- _SUPPLIED RECORDS_
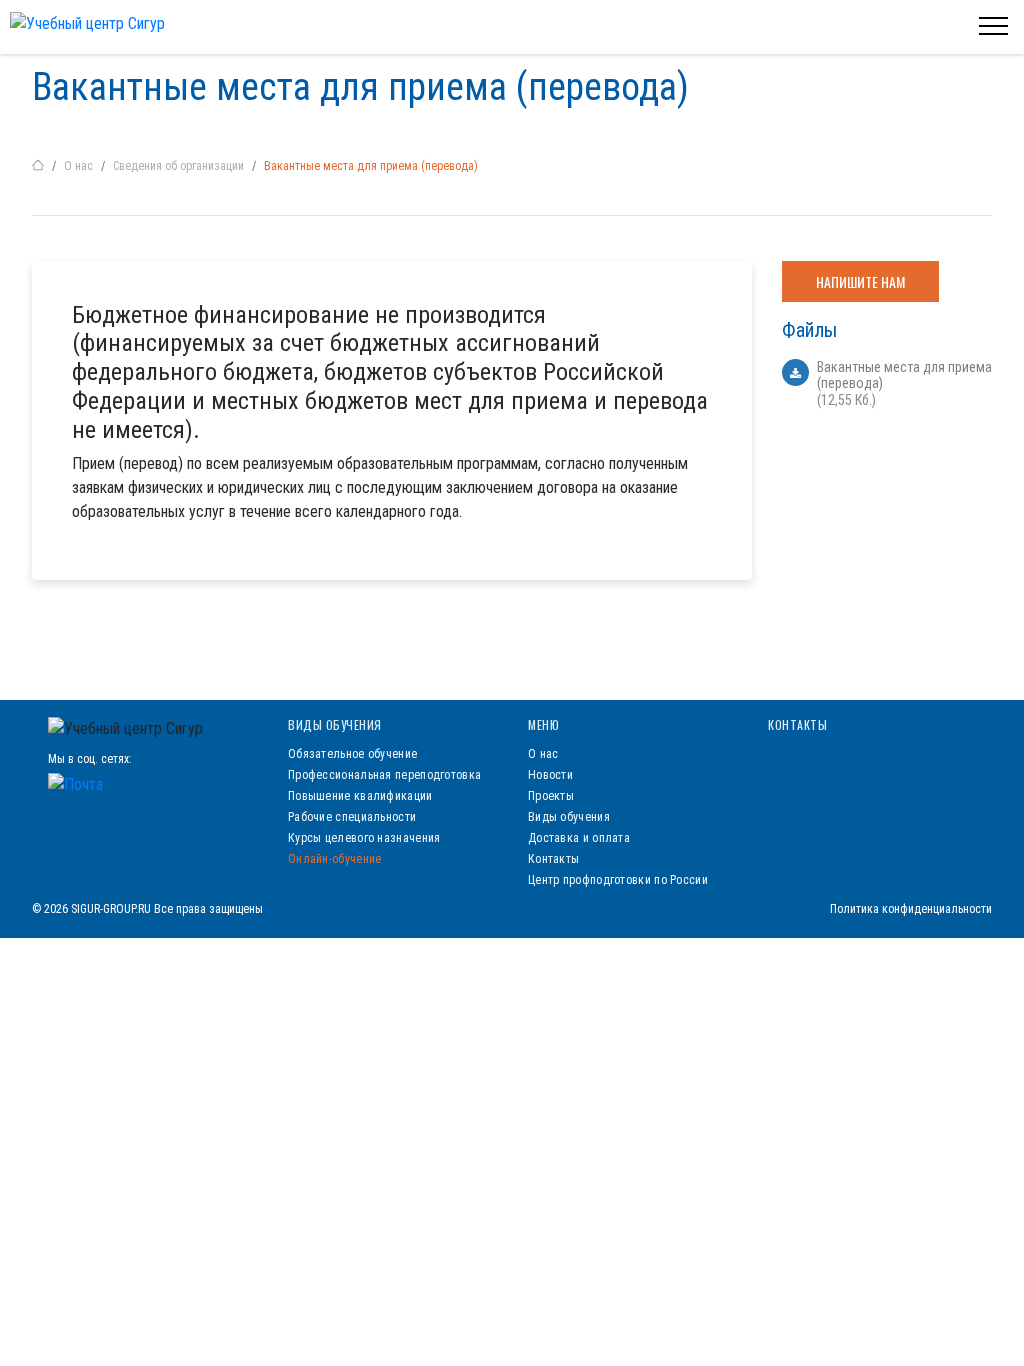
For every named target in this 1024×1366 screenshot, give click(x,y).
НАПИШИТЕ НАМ (860, 281)
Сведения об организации (178, 166)
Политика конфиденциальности (911, 909)
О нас (78, 166)
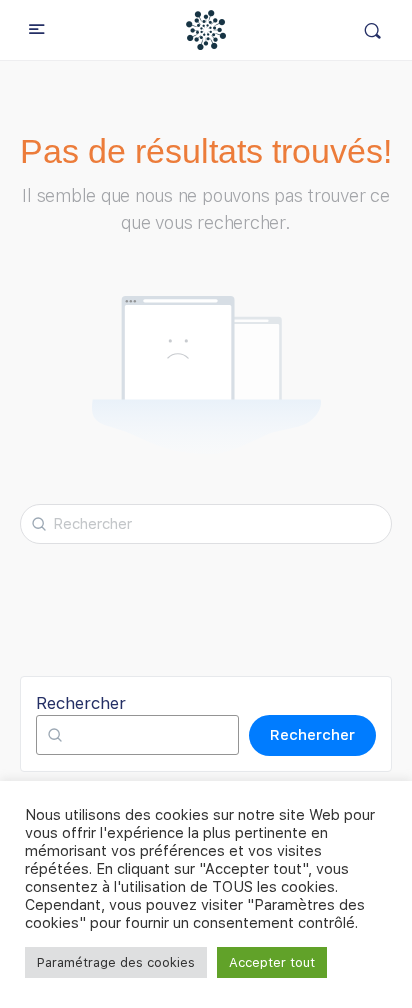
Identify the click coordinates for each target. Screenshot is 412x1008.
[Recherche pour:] (206, 524)
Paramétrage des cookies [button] (116, 962)
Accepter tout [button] (272, 962)
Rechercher (81, 703)
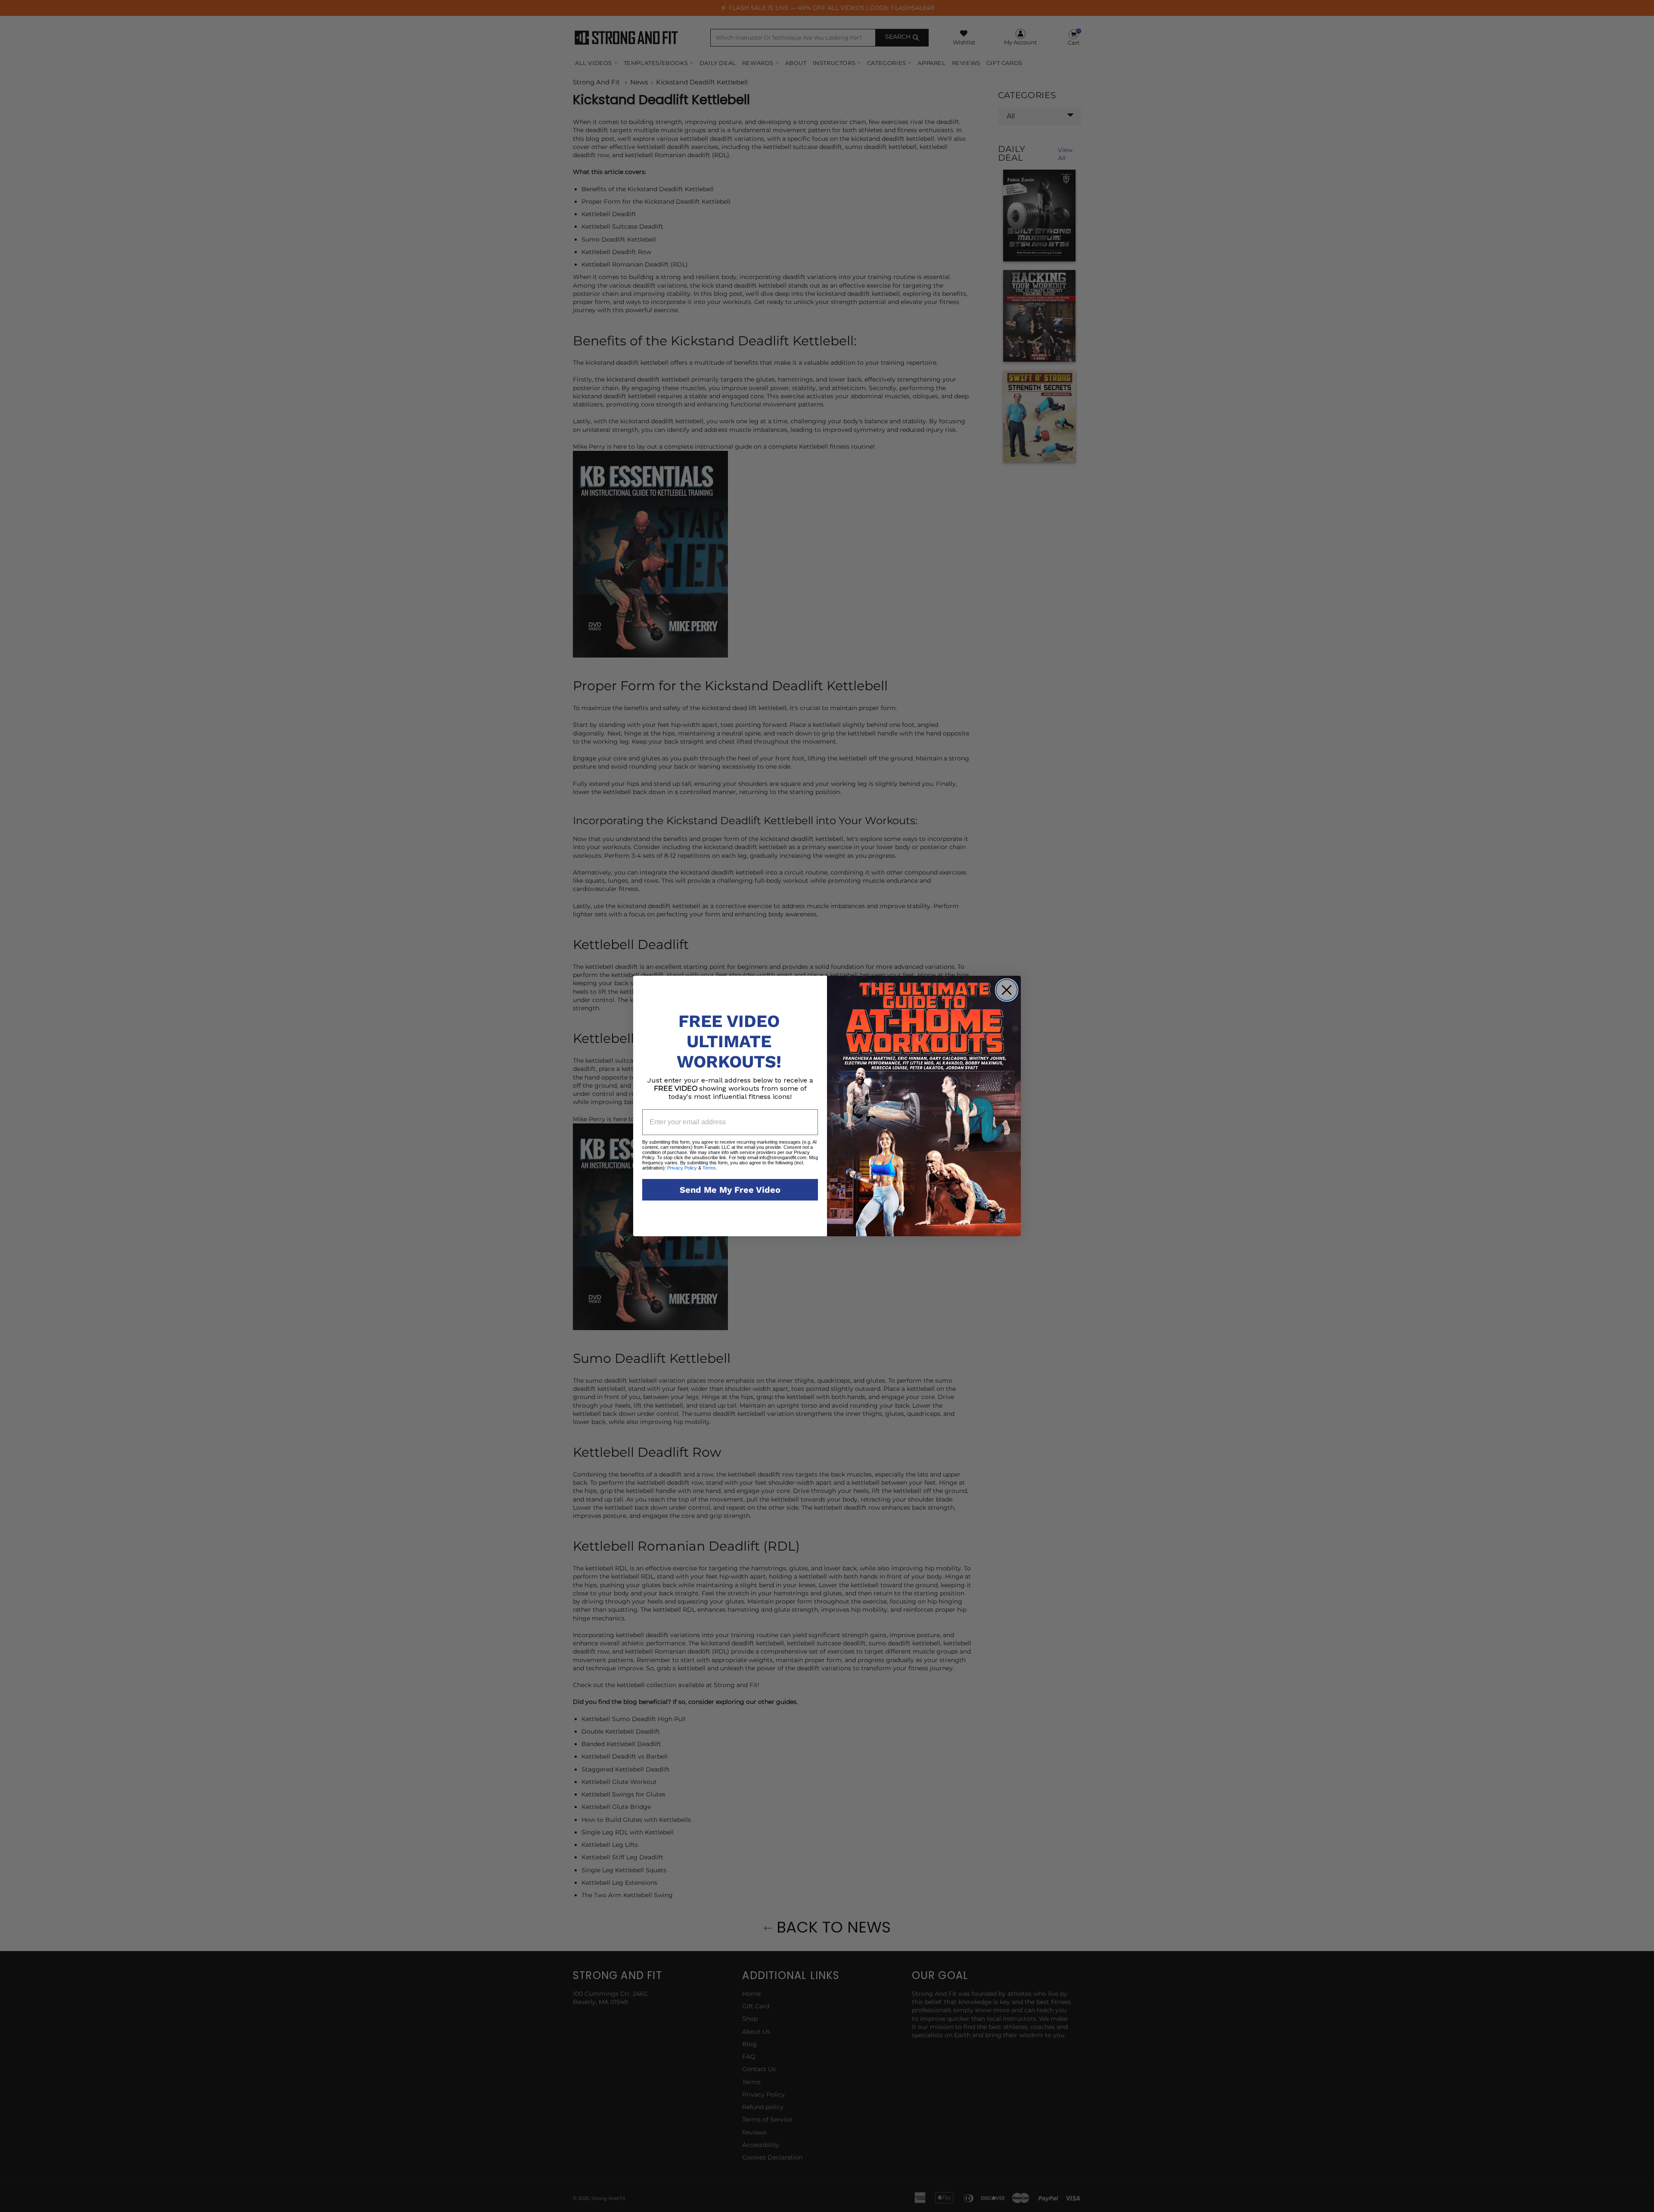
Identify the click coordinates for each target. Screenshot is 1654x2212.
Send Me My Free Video (730, 1190)
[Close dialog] (1006, 990)
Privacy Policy (682, 1167)
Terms (708, 1167)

- _WORK REQUEST_
Output the lines above verbatim, images excluded.

- _FINAL ANSWER_
For every named target in this 1024×1366 screenshot, give click(x,y).
НАПИШИТЕ НАМ (860, 281)
Сведения об организации (178, 166)
Политика конфиденциальности (911, 909)
О нас (78, 166)
Identify the click coordinates for each target. Screenshot is 412x1008.
[Recherche pour:] (206, 524)
Paramétrage des cookies [button] (116, 962)
Accepter tout [button] (272, 962)
Rechercher (81, 703)
Identify the click coordinates for each target. Screenshot is 1654x2212.
Send Me My Free Video (730, 1190)
[Close dialog] (1006, 990)
Privacy Policy (682, 1167)
Terms (708, 1167)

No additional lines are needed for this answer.